▶ **ABOUT THIS TASK**
Go through the data and count the lines holding the string "agent". Write only the number.

***

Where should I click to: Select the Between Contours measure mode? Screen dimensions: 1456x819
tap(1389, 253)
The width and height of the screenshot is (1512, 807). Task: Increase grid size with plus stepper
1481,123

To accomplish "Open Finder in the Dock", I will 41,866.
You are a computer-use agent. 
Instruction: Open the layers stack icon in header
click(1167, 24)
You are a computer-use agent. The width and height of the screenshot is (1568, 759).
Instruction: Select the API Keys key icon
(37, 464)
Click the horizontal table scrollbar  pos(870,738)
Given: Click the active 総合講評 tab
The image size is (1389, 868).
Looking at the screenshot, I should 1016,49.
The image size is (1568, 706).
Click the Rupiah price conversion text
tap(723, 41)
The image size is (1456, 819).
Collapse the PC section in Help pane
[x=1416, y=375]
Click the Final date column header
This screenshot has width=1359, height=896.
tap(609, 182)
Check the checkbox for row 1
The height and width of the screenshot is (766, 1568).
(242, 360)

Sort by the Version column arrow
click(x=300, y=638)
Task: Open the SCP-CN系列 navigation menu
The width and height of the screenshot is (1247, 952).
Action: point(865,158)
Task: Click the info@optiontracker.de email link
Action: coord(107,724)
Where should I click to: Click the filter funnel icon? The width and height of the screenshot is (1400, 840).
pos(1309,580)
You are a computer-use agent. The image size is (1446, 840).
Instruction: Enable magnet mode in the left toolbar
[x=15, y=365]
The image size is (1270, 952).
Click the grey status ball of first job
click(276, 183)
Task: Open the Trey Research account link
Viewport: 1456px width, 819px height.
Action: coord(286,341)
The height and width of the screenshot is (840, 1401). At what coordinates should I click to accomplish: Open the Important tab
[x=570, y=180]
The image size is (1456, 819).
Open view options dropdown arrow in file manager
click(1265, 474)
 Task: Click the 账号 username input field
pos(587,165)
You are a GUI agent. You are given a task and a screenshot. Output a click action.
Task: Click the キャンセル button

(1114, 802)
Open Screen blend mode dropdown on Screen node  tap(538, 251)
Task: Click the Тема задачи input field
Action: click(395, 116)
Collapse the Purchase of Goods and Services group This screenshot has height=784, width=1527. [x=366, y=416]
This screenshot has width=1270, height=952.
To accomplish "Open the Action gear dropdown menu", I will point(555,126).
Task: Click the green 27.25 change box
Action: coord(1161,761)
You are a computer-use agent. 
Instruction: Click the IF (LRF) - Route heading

***

▶ **EXPECTED ANSWER**
5